■ **TEKS BACAAN**:

______________________________

PEMILIHAN Kepala Daerah (Pilkada) untuk Provinsi Lampung (Prov Lampung), sudah menginjak tahap persiapan, dimana masing-masing bakal calon (Balon) Gubenur maupun Wakil Gubenur sudah mulai mensosialisasikan dirinya.
Bahkan para Balon Gubenur sudah ada yang secara terang-terang telah melakukan sosialisasi dan berusaha menampilkan visi misi untuk memperoleh simpati dari rakyat sehingga dapat memperoleh suara rakyat nantinya.
Kampanye tersebut dapat dilakukan melalui berbagai cara baik secara langsung maupun tidak langsung. Bahkan selain kampanye di media cetak maupun Online, kini media sosial dipilih menjadi alternatif baru dalam proses kampanye.

______________________________

■ **BAHAN**:
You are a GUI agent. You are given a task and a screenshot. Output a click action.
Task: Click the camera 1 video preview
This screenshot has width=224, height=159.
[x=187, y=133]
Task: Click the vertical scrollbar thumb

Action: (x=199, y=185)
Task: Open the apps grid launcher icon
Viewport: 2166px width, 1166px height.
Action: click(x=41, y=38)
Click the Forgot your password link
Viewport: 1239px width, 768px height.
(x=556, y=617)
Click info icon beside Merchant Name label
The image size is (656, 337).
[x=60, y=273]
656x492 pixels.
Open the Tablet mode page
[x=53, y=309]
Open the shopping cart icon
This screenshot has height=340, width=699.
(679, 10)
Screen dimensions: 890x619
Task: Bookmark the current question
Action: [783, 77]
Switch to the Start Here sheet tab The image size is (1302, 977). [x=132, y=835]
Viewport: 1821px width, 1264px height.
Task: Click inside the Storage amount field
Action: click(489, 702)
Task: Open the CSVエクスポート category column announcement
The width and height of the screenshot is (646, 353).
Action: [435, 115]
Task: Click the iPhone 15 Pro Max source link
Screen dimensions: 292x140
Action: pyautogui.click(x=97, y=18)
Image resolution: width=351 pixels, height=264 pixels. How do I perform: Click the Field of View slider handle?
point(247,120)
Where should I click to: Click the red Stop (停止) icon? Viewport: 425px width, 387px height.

______________________________

■ **TUGAS ANDA**: Teruskan teks tentang Pilkada Lampung mulai dari kalimat terakhirnya. Baris-baris di atas tidak ada hubungannya dengan teks tentang Pilkada Lampung.

■ **JAWABAN TERTULIS**:
Tidak bisa dipungkiri hampir setiap orang kini selalu berinteraksi di dunia maya khususnya media sosial. Celah inilah yang dimanfaatkan para bakal calon serta tim sukses masing-masing Bacagub Lampung untuk mengkampanyekan dirinya masing-masing. Selain efektif dan efisien dalam berkampanye, efeknya jauh lebih mengena terhadap masyarakat.
Metode kampanye politik sederhana seperti pengerahan massa untuk rapat umum maupun ‘promosi’ dengan segala atribut, mulai berkurang. Promosi akan gagasan, ide, visi-misi sudah beralih tempat ke ruang maya. Diskusi, black campaign, bahkan debat frontal sudah begitu bebas dan sering terjadi di berbagai media sosial.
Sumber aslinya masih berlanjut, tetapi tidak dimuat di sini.